▶ [Work to complete]: Could you reproduce, from the records below, everything from the line with "Instruction: Open calendar" down to the line with "Click the 2-1", keeping both of those lines and changing nothing?

▶ [Input data]:
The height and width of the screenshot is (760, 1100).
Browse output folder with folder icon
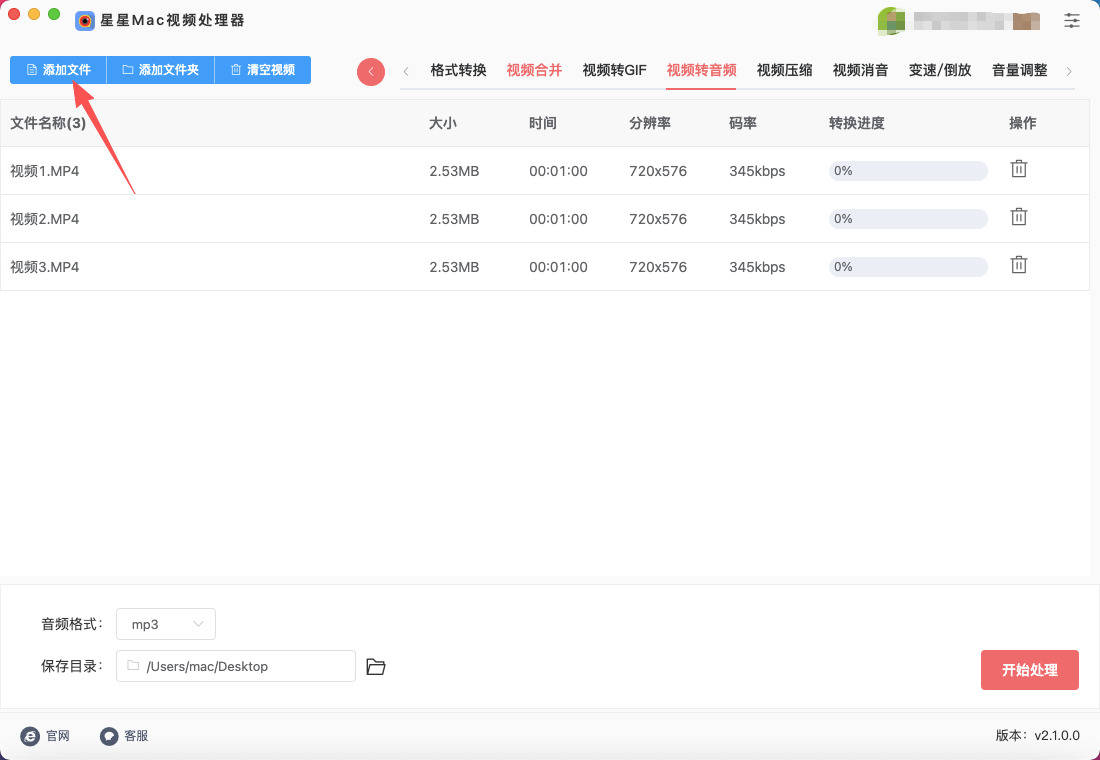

---

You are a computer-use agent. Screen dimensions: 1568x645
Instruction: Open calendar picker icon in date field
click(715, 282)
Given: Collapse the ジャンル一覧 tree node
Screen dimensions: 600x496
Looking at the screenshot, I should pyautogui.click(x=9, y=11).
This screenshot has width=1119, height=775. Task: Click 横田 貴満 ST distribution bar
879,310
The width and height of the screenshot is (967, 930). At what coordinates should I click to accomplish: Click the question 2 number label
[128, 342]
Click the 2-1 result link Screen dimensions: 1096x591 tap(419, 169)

▶ [Response to this task]:
Instruction: Open calendar picker icon in date field
click(715, 282)
Given: Collapse the ジャンル一覧 tree node
Screen dimensions: 600x496
Looking at the screenshot, I should pyautogui.click(x=9, y=11).
This screenshot has width=1119, height=775. Task: Click 横田 貴満 ST distribution bar
879,310
The width and height of the screenshot is (967, 930). At what coordinates should I click to accomplish: Click the question 2 number label
[128, 342]
Click the 2-1 result link Screen dimensions: 1096x591 tap(419, 169)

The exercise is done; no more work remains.